For all other dtypes (I think, just checked with the one below), if the value to replace with in replace() doesn't fit into the calling series, then we "upcast" to object dtype and then do the replacement anyway.

Simple example with an integer series:

ser = pd.Series([1, 2]) ser.replace(1, "str") 0 str 1 2 dtype: object

However, for the future string dtype, and then trying to replace a value with a non-string, we do not cast to object dtype currently, but raise instead:

pd.options.future.infer_string = True ser = pd.Series(["a", "b"]) ser.replace("a", 1) ... File ~/scipy/repos/pandas/pandas/core/internals/blocks.py:713, in Block.replace(self, to_replace, value, inplace, mask) 709 elif self._can_hold_element(value): 710 # TODO(CoW): Maybe split here as well into columns where mask has True 711 # and rest? 712 blk = self._maybe_copy(inplace) --> 713 putmask_inplace(blk.values, mask, value) 714 return [blk] 716 elif self.ndim == 1 or self.shape[0] == 1: ...

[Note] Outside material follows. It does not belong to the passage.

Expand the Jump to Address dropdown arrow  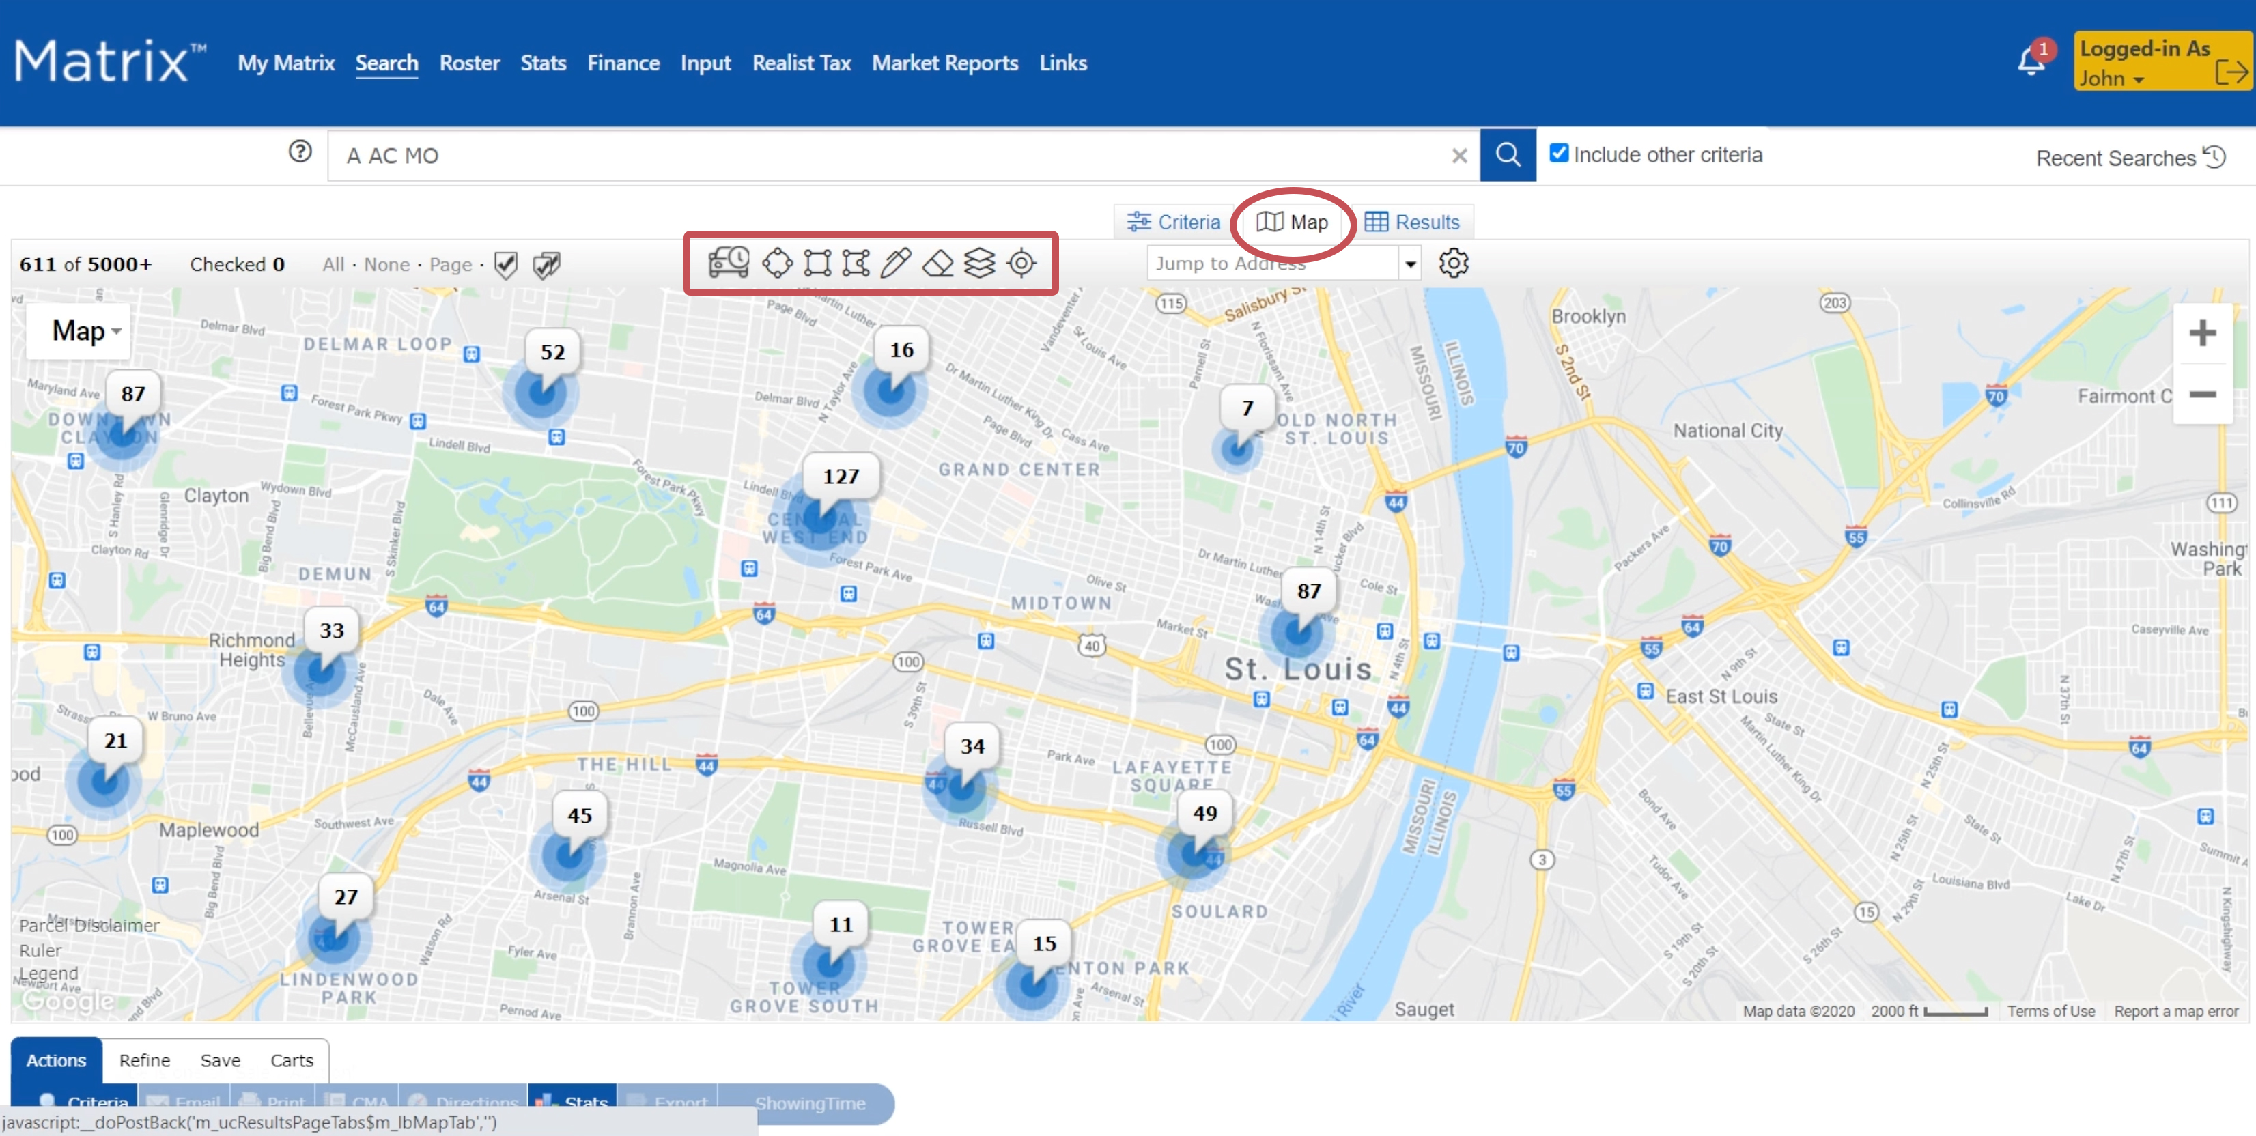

File ~/scipy/repos/pandas/pandas/core/arrays/string_.py:746, in setitem(self, key, value) ... TypeError: Invalid value '1' for dtype 'str'. Value should be a string or missing value, got 'int' instead.

Making replace() strict (preserve dtype) in general is a much bigger topic, so I think for now we should just keep the current behaviour of upcasting to object dtype when needed.